Before the webinar each guest was given the following questions to reflect on:
- What is your Tūrangawaewae?
- Does this (or a similar concept) concept exist in your culture?
- What words, icons, images or objects do you use to describe your tūrangawaewae?
- What can we do to ensure everyone in Aotearoa NZ can find and talk about their tūrangawaewae, their place of belonging?
A big mihi to our voices from the community:
- Eimaan Hamid was born and raised in the Kingdom of Tonga until the early 90s, when she then moved to New Zealand. She is a reverted Muslim and a Pakistani by marriage, the mother of 7 children and grandmother of two grandchildren. For the last 7 years she has worked as a Public Servant at the Ministry of Social Development. Her passion to help others and embrace other cultures has led her to become a Governance member of Manawaka Ao, and the Women Wing Lead of the Pakistan Association of NZ.
- Logan Byrne is a Cook Island/Māori/Irish wahine who grew up in Pito-one, Te Whanganui-a-Tara. She is passionate about community development, civic engagement and intercultural communication as a tool for building empathy and resilience. During the day she works for Manatū Aorere New Zealand Ministry of Foreign Affairs and Trade and in her spare time, serves as an Event Planner for the Social Change Collective and as Secretary of the Board for Evolve Wellington Youth Service.

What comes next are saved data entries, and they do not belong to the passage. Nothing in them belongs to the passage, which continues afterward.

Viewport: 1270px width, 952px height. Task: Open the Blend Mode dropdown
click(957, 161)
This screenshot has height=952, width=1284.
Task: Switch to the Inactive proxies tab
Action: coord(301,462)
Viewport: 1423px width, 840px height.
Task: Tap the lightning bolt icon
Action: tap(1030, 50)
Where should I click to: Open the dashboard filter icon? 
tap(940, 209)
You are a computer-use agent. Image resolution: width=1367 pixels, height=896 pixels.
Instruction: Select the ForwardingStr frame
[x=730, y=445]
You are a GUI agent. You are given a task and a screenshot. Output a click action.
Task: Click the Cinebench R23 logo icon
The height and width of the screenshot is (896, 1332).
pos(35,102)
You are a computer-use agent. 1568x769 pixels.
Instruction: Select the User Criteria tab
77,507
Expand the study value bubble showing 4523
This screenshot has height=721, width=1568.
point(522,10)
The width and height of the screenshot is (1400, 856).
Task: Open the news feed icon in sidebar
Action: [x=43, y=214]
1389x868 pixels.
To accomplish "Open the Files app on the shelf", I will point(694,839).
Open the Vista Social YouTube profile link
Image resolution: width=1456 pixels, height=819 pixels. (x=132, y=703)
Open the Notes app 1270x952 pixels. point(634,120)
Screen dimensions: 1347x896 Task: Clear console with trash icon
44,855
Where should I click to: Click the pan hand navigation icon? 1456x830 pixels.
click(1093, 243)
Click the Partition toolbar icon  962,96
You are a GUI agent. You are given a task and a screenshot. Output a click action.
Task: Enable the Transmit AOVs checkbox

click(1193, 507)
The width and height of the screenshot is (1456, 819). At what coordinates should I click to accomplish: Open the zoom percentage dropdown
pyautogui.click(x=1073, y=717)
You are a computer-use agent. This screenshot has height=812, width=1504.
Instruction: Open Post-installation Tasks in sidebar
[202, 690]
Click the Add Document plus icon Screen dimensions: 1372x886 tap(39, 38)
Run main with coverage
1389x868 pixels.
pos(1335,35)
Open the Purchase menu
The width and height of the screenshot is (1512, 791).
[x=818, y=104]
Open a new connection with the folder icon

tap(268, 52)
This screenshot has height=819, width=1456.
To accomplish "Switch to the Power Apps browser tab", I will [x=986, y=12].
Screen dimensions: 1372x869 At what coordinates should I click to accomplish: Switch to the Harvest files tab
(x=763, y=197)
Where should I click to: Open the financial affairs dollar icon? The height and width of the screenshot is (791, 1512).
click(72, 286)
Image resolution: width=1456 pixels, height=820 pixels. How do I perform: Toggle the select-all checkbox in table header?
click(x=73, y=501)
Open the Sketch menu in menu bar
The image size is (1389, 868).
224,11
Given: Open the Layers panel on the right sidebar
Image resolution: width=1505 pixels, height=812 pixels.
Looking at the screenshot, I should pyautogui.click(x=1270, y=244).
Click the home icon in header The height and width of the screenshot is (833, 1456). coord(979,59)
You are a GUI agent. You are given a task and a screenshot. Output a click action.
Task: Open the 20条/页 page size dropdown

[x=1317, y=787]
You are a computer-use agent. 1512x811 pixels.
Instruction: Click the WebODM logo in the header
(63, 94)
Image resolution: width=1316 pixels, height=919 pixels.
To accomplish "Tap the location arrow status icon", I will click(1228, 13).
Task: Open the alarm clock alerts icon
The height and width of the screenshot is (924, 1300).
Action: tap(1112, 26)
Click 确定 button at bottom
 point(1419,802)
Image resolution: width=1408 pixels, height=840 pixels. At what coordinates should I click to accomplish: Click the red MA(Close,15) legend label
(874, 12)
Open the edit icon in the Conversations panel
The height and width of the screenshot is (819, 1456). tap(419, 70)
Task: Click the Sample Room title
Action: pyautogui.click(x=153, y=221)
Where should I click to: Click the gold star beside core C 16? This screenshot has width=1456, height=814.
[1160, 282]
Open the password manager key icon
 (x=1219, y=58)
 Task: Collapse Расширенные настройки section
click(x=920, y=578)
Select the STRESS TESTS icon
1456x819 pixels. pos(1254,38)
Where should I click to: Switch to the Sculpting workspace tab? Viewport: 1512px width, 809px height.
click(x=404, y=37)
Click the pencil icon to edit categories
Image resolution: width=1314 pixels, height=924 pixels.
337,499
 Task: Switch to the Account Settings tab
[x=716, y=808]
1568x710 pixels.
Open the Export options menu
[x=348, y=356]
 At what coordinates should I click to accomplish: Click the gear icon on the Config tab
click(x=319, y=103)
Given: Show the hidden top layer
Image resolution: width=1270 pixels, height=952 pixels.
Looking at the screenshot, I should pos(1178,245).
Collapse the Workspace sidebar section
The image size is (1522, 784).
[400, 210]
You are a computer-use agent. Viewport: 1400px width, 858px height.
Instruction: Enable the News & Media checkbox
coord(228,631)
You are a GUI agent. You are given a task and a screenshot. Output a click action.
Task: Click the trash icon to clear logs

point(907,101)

- Leila Foster is of Māori (Tainui Waikato) Kuki ‘Airani and Pākehā descent, born and raised in South Auckland and now living in Te Whanganui-a-Tara. She is a student of Anthropology and Business Management, and through an internship opportunity with TupuToa she also works in the insurance sector as a Quality Assurance Advisor. Outside of this Leila advocates for youth mental health through Te Ahi ō Ngā Rangtahi. She is guided by her love for people, language and culture which informs her interest in the intersections between community, indigenous dreaming and design thinking. Leila is deeply curious about the ways we can use these concepts to create organisational change.